Friday, January 25, 2008

Ok so this post marks my triumphant return to the blogosphere. thank god.

recent obsessions: since my last post i have finished reading The Search for Gainsborough, loving every second -- and also finished Orlando, loving nearly every second. Now i'm on to my old friend Aubrey Beardsley, rereading two books of note about his life -- one is the Sturgis biography (which I read in 2004) and the astonishing volume entitled The Eighteen-Nineties by Holbrook Jackson.

The volume is invaluable for many reasons -- not the least of which is his cunning critique of the artistic culture of the time, one that was less about works themselves and seemingly for the first time about a culture surrounding the arts. He writes of the interdependence and almost competition between the greatest thinkers of late-Victoriana: Wilde, Beerbohm, James, Beardsley, Ross, Downson, Gray, etc. All of the men that I wish I had been able to know. The NY Times wrote of it's first publishing in 1914: "Mr Holbrook Jackson is the first -- and will probably be the last -- to give the world a sane, thoughtful readable treatise on the productions of those strange young men who delighted to apply themselves and all their works the lamentable term fin de siecle."

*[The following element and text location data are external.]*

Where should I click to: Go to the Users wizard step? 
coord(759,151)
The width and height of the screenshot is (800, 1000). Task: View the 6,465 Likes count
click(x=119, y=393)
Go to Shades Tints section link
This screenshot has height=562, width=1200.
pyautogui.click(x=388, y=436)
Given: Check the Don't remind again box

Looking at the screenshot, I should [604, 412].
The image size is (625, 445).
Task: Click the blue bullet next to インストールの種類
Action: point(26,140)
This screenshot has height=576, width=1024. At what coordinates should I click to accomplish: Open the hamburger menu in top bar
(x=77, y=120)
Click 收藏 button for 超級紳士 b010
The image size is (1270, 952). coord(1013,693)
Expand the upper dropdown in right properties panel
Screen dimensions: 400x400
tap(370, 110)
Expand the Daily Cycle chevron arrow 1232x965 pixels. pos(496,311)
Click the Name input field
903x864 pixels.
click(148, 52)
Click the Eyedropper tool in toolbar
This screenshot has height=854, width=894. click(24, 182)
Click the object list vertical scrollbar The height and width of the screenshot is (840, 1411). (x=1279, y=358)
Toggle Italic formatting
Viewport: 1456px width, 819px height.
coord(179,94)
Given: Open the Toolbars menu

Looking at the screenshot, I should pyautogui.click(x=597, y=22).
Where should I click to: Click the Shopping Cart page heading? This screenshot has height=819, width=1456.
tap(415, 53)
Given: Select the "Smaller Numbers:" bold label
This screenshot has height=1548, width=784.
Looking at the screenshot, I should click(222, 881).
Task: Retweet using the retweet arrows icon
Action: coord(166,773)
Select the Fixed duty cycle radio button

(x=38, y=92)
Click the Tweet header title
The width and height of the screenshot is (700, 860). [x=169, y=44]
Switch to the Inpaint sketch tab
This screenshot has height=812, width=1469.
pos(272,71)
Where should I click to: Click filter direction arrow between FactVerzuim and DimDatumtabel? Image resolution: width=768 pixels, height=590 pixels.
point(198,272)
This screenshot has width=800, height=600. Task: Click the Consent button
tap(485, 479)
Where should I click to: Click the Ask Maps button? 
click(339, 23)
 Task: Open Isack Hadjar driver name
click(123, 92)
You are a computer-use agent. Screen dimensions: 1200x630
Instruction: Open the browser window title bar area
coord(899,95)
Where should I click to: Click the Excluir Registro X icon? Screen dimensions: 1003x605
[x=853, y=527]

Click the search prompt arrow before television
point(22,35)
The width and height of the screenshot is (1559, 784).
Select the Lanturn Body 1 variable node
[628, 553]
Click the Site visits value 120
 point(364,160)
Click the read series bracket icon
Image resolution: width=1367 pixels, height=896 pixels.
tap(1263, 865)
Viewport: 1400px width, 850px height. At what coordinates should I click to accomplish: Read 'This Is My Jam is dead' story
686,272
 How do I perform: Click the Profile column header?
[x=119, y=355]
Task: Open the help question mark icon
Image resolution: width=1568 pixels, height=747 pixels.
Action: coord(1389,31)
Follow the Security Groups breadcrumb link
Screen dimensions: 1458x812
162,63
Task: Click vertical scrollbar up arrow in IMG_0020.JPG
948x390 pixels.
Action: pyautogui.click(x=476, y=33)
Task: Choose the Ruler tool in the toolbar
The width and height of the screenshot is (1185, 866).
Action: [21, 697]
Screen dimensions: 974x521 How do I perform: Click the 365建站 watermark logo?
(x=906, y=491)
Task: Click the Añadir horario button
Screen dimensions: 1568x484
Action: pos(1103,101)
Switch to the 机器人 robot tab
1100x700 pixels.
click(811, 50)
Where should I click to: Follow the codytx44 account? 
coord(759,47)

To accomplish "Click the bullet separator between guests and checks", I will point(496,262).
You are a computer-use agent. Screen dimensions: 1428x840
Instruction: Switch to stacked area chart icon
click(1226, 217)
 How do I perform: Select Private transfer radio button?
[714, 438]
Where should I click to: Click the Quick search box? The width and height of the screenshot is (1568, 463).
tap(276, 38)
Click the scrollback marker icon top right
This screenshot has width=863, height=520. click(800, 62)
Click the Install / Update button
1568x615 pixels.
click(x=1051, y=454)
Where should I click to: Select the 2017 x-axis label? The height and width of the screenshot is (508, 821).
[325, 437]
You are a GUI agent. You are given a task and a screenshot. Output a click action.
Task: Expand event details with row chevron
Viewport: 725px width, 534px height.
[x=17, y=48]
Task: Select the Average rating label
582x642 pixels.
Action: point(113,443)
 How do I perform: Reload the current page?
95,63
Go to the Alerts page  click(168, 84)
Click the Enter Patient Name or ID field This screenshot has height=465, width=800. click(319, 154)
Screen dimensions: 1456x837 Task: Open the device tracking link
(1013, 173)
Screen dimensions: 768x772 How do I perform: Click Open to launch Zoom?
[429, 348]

(read the original review as a pdf here)

Of course I'm fascinated by the drama behind the publishing of the Yellow Book and the Savoy -- publications that were both headed by Beardsley and struck down by the scandal Wilde's arrest. Some of the most beautiful illustrations ever made were printed on those pages -- sort of a New Yorker for bohemian Englishmen and intellectuals. Also sort of a rally in favor of the dandy -- an invention that would not only revolutionize man's relationship to appearances, but forever change the world of sexuality and gender politics. Wilde -- though obviously one of a kind -- was never alone in his flamboyance and aestheticism, but simply became exemplary of the supposed perversion of dandyism.

I've started working on my next project -- working title Aubrey -- about the life of the artist. Still in the research stage right now.

Again for the NY Times:


"The chief excuse for the aestheticism of the nineties is that is was a reaction against the then cut-and-dried materialism which then filled the minds of the British public; it was a protest against rationalism. The poets and artists were no satisfied with the gospel according to Darwin and Huxley. They wanted something else, and they did not know what that something else was. They made strange, foolish ventures before they found out. Some of them never found out. But Aubrey Beardsley did and so did John Gray...and so, at last, did Oscar Wilde. And Francis Thompson knew, all the while."